_YOUR GOAL:_
Reproduce, exactly and in full, only the lines below from the one containing "IT项目管理 (652, 552)" through the one containing "Užsakymo sekimas (701, 2253)".

** GIVEN DATA follows **

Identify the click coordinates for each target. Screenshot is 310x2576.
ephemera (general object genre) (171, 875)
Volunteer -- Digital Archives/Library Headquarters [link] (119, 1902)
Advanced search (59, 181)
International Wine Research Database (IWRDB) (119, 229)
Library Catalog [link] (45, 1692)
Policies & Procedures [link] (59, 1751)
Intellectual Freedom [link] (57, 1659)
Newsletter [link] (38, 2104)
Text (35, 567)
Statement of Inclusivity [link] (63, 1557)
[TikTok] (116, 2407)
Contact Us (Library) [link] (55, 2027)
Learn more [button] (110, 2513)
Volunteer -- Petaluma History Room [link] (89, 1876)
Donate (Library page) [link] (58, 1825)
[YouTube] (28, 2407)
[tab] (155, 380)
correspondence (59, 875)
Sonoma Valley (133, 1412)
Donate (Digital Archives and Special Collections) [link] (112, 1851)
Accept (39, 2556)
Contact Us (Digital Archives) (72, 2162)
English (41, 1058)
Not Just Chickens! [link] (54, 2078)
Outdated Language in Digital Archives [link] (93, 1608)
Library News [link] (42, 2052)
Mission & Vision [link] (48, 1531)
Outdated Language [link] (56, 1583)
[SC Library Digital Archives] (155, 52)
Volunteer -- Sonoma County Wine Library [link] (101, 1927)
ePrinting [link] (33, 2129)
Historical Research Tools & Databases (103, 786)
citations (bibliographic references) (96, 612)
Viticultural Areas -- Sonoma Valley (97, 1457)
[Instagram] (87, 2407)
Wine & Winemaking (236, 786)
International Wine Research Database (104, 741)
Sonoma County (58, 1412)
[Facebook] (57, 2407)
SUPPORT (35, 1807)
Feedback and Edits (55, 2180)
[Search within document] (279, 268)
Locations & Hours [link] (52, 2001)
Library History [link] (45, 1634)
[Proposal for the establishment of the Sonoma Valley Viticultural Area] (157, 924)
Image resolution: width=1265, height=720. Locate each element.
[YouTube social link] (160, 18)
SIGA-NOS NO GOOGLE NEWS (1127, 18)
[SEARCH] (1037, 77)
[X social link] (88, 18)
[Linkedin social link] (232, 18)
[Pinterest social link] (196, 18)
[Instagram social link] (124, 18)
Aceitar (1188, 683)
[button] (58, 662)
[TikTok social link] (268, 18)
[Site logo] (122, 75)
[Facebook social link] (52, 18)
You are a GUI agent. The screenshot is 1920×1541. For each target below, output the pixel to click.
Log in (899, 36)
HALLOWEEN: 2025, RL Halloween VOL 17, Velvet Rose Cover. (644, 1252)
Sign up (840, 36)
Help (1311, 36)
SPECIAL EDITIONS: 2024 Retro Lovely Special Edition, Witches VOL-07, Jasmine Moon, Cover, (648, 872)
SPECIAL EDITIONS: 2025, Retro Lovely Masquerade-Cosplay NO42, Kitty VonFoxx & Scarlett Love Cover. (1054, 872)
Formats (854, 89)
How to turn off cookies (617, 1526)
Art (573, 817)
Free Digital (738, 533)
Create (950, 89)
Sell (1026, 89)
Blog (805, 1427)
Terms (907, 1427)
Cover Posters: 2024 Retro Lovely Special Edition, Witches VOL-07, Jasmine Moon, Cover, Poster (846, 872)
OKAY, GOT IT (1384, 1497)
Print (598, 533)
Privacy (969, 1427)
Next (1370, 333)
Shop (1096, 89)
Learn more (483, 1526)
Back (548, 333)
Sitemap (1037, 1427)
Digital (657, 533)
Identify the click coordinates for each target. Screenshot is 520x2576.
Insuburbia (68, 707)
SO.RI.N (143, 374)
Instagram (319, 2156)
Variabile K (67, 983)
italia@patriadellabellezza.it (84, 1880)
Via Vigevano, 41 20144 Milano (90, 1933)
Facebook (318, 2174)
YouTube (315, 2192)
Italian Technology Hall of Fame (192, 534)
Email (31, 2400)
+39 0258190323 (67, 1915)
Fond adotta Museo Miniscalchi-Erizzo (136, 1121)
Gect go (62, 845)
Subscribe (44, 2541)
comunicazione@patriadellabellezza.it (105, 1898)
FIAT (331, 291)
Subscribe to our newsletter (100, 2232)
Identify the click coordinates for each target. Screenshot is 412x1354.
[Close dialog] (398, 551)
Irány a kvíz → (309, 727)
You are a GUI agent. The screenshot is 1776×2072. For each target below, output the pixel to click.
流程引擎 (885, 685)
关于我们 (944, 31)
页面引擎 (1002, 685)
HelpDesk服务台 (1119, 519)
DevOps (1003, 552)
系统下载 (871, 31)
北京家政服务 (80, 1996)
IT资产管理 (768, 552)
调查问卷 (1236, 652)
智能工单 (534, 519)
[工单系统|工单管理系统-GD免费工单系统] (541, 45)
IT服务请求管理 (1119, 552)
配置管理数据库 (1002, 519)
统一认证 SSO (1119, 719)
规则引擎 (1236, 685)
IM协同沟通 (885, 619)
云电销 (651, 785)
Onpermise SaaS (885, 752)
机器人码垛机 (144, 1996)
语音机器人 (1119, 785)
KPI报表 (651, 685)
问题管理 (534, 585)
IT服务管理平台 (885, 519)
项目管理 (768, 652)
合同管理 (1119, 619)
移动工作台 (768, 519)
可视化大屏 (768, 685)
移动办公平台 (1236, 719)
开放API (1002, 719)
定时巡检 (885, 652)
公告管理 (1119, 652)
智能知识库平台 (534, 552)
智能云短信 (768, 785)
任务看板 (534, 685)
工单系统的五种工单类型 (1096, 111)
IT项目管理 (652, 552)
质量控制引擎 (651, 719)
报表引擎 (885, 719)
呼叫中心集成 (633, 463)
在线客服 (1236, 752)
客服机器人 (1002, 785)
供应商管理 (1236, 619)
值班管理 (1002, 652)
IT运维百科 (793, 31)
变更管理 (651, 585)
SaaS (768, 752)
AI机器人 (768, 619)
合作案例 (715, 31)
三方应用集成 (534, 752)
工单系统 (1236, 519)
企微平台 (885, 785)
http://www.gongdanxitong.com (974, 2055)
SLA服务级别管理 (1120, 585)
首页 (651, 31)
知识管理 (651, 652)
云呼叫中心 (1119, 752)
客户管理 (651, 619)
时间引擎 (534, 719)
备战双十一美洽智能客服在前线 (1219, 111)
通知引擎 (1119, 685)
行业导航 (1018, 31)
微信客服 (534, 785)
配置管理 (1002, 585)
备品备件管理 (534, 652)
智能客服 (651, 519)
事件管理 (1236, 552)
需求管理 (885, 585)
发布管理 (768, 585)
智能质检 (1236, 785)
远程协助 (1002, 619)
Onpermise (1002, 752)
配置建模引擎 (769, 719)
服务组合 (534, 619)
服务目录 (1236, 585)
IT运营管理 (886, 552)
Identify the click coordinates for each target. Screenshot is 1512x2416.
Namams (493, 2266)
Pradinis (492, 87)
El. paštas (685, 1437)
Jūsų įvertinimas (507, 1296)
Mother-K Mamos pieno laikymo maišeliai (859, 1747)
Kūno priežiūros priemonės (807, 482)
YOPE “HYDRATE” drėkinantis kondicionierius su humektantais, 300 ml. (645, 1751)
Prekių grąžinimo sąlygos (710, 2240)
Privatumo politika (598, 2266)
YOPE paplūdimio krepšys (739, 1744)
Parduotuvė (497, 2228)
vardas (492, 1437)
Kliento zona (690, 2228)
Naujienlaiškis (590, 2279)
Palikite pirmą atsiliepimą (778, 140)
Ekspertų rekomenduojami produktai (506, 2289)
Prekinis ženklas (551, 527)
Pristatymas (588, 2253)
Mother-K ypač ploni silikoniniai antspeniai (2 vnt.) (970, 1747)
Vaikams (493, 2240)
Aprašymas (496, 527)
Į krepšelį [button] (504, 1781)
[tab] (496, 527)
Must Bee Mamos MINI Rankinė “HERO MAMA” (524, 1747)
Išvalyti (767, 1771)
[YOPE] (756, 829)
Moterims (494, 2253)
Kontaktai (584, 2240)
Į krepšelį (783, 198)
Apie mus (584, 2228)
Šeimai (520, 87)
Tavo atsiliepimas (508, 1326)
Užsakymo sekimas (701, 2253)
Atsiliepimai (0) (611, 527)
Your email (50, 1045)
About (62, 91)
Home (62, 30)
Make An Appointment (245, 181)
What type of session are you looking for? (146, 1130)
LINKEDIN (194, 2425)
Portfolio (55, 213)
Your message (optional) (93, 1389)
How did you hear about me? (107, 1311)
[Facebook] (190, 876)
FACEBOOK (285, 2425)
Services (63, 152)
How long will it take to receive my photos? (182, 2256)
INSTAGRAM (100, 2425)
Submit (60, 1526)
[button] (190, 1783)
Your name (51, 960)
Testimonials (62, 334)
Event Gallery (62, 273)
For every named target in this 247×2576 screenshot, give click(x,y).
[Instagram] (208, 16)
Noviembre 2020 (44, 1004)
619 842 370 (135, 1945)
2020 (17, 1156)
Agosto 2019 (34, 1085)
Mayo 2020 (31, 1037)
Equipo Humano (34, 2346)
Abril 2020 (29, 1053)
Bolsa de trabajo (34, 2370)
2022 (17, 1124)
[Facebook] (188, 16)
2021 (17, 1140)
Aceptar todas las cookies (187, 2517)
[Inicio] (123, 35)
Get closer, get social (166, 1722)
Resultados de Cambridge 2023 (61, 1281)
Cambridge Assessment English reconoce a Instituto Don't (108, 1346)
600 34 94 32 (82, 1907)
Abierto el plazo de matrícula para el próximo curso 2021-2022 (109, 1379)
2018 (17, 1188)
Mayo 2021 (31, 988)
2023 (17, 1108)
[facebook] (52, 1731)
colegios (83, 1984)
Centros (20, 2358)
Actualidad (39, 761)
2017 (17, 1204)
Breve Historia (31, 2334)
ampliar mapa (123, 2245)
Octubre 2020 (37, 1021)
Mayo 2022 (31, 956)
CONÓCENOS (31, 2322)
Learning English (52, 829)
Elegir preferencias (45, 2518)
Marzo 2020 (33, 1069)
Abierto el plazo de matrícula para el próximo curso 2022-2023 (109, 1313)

** End of GIVEN DATA **

_WRITTEN ANSWER:_
IT项目管理 (652, 552)
质量控制引擎 (651, 719)
报表引擎 (885, 719)
呼叫中心集成 (633, 463)
在线客服 (1236, 752)
客服机器人 (1002, 785)
供应商管理 (1236, 619)
值班管理 (1002, 652)
IT运维百科 (793, 31)
变更管理 (651, 585)
SaaS (768, 752)
AI机器人 (768, 619)
合作案例 (715, 31)
三方应用集成 (534, 752)
工单系统 (1236, 519)
企微平台 (885, 785)
http://www.gongdanxitong.com (974, 2055)
SLA服务级别管理 (1120, 585)
首页 (651, 31)
知识管理 (651, 652)
云呼叫中心 (1119, 752)
客户管理 (651, 619)
时间引擎 (534, 719)
备战双十一美洽智能客服在前线 (1219, 111)
通知引擎 (1119, 685)
行业导航 (1018, 31)
微信客服 (534, 785)
配置管理 (1002, 585)
备品备件管理 (534, 652)
智能客服 (651, 519)
事件管理 (1236, 552)
需求管理 (885, 585)
发布管理 (768, 585)
智能质检 (1236, 785)
远程协助 (1002, 619)
Onpermise (1002, 752)
配置建模引擎 (769, 719)
服务组合 (534, 619)
服务目录 (1236, 585)
IT运营管理 (886, 552)
Identify the click coordinates for each target. Screenshot is 1512x2416.
Namams (493, 2266)
Pradinis (492, 87)
El. paštas (685, 1437)
Jūsų įvertinimas (507, 1296)
Mother-K Mamos pieno laikymo maišeliai (859, 1747)
Kūno priežiūros priemonės (807, 482)
YOPE “HYDRATE” drėkinantis kondicionierius su humektantais, 300 ml. (645, 1751)
Prekių grąžinimo sąlygos (710, 2240)
Privatumo politika (598, 2266)
YOPE paplūdimio krepšys (739, 1744)
Parduotuvė (497, 2228)
vardas (492, 1437)
Kliento zona (690, 2228)
Naujienlaiškis (590, 2279)
Palikite pirmą atsiliepimą (778, 140)
Ekspertų rekomenduojami produktai (506, 2289)
Prekinis ženklas (551, 527)
Pristatymas (588, 2253)
Mother-K ypač ploni silikoniniai antspeniai (2 vnt.) (970, 1747)
Vaikams (493, 2240)
Aprašymas (496, 527)
Į krepšelį [button] (504, 1781)
[tab] (496, 527)
Must Bee Mamos MINI Rankinė “HERO MAMA” (524, 1747)
Išvalyti (767, 1771)
[YOPE] (756, 829)
Moterims (494, 2253)
Kontaktai (584, 2240)
Į krepšelį (783, 198)
Apie mus (584, 2228)
Šeimai (520, 87)
Tavo atsiliepimas (508, 1326)
Užsakymo sekimas (701, 2253)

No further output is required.